**TASK STATEMENT:** An exact copy of the entries, with every picture omitted, is what is needed here.

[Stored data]

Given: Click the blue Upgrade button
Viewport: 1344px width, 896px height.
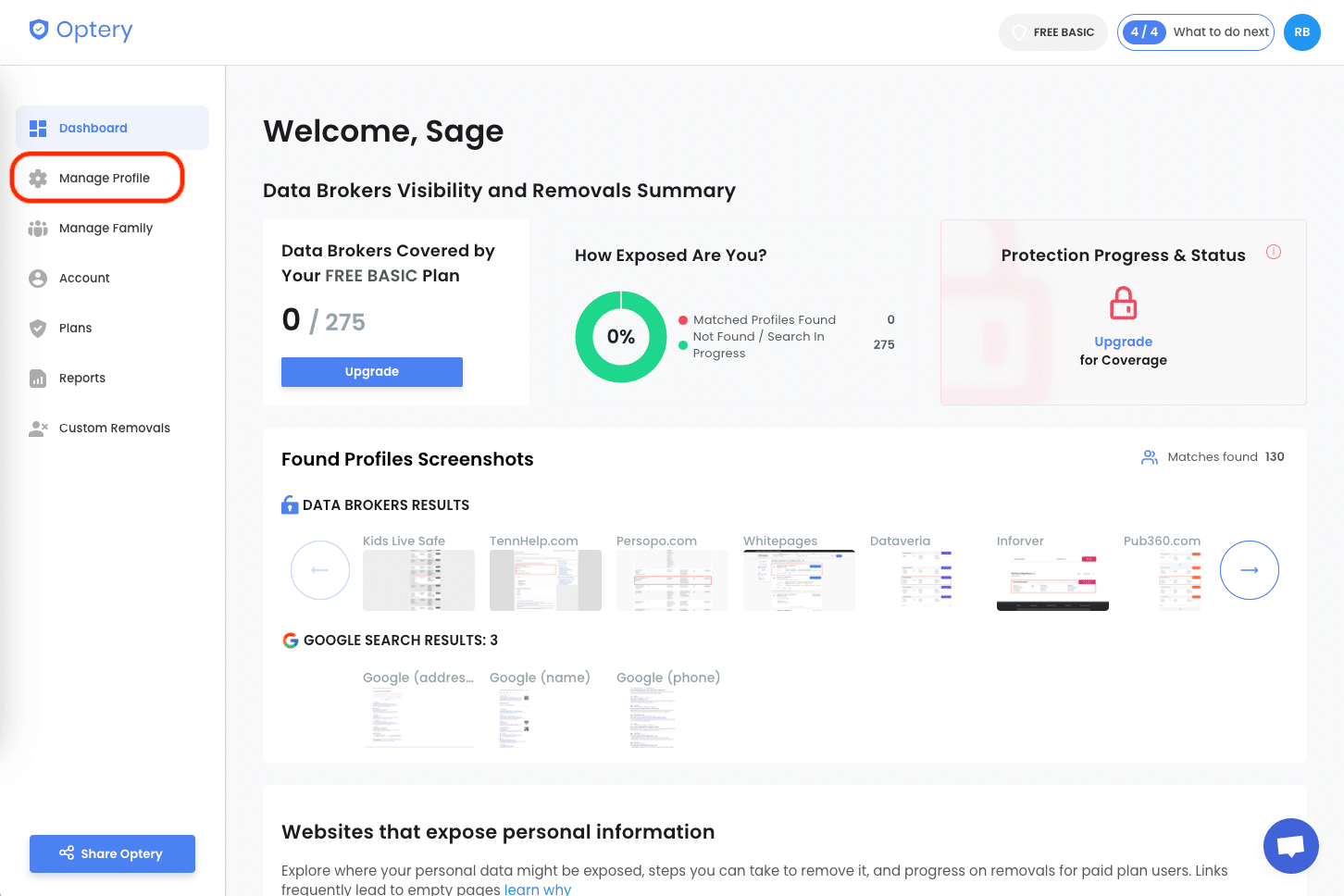Looking at the screenshot, I should tap(372, 371).
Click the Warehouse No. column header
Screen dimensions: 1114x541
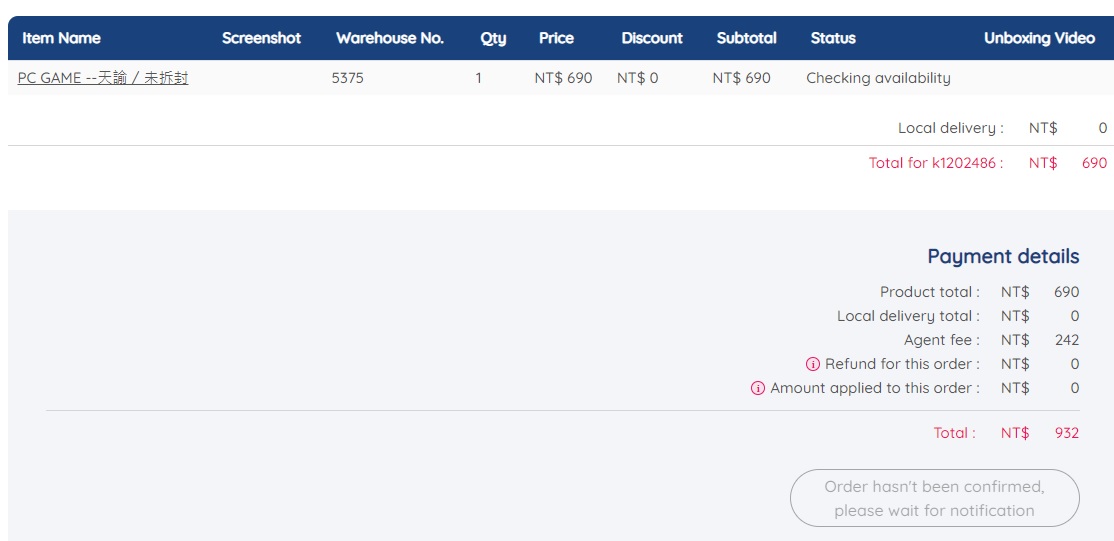tap(390, 38)
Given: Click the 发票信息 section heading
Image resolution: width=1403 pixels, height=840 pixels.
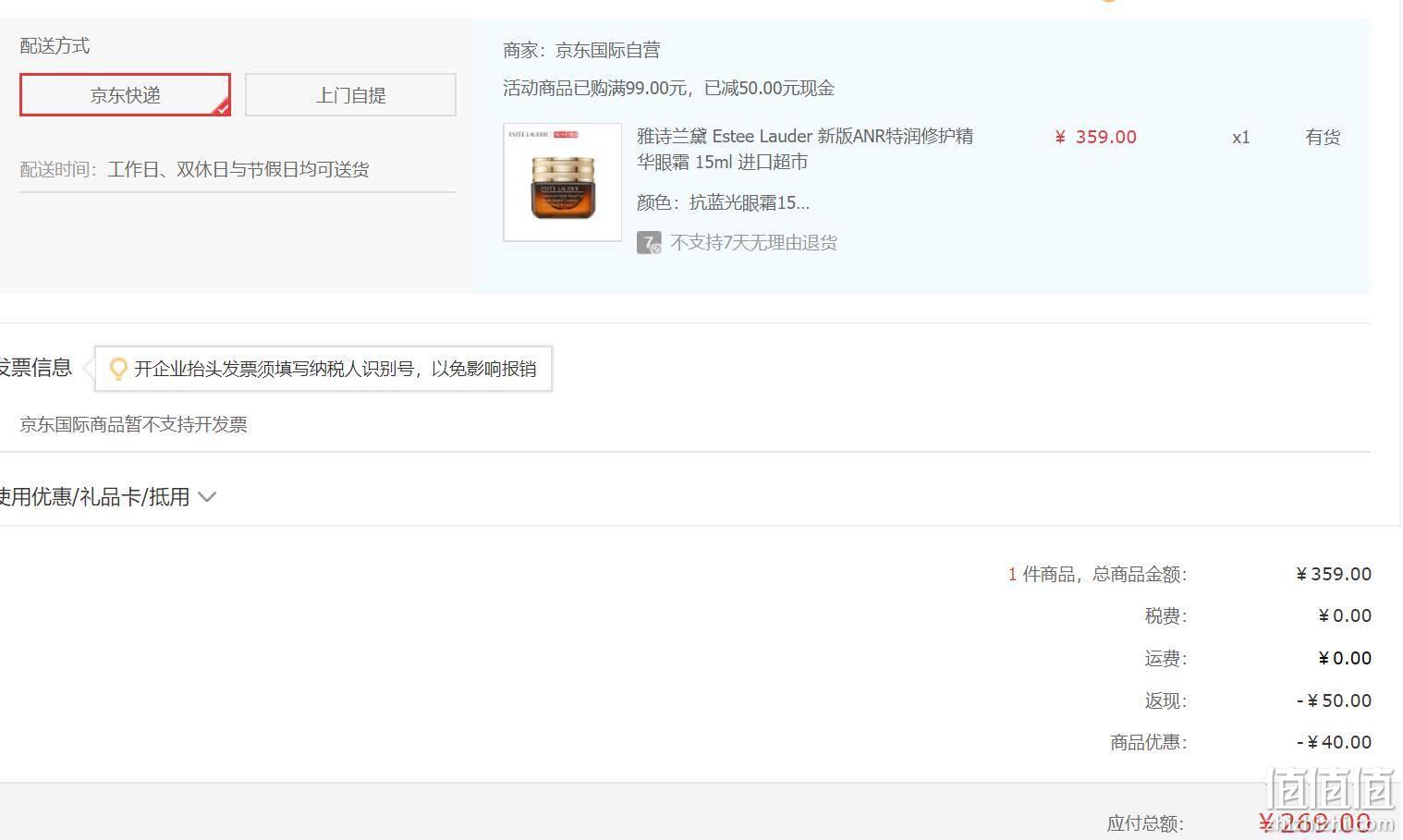Looking at the screenshot, I should click(35, 368).
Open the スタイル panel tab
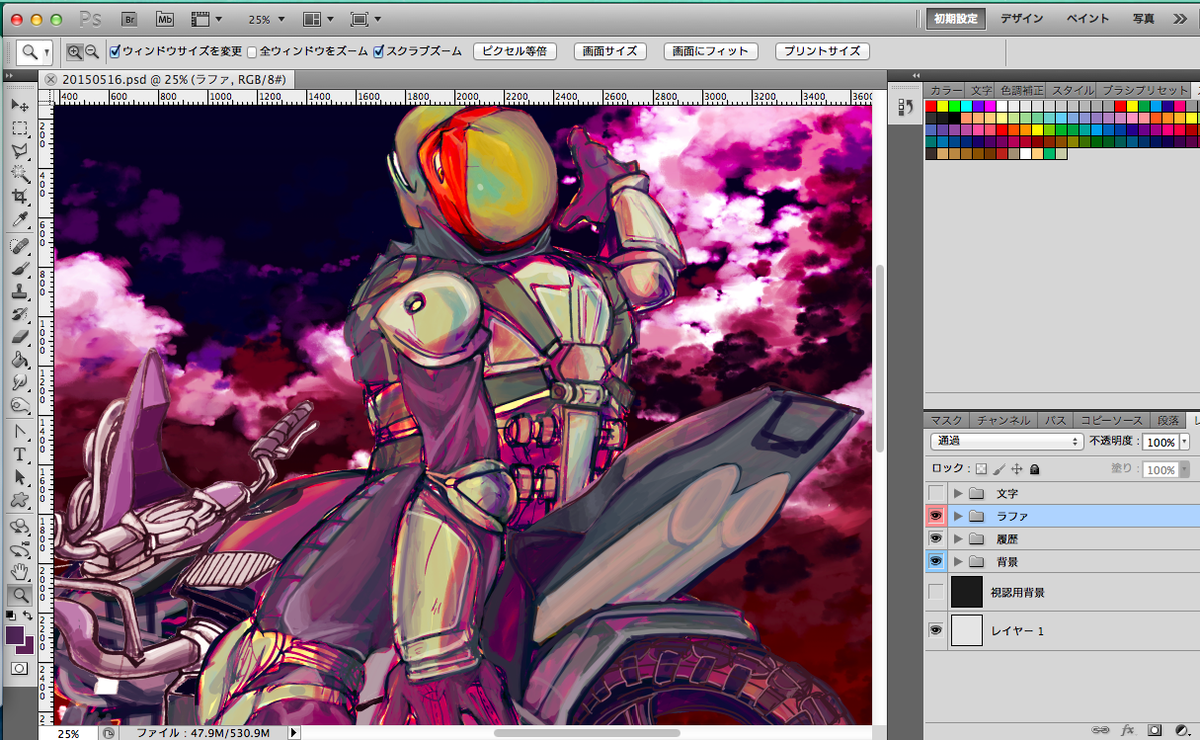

**EXERCISE SOLUTION:**
Given: Click the blue Upgrade button
Viewport: 1344px width, 896px height.
Looking at the screenshot, I should tap(372, 371).
Click the Warehouse No. column header
Screen dimensions: 1114x541
tap(390, 38)
Given: Click the 发票信息 section heading
Image resolution: width=1403 pixels, height=840 pixels.
Looking at the screenshot, I should click(35, 368).
Open the スタイル panel tab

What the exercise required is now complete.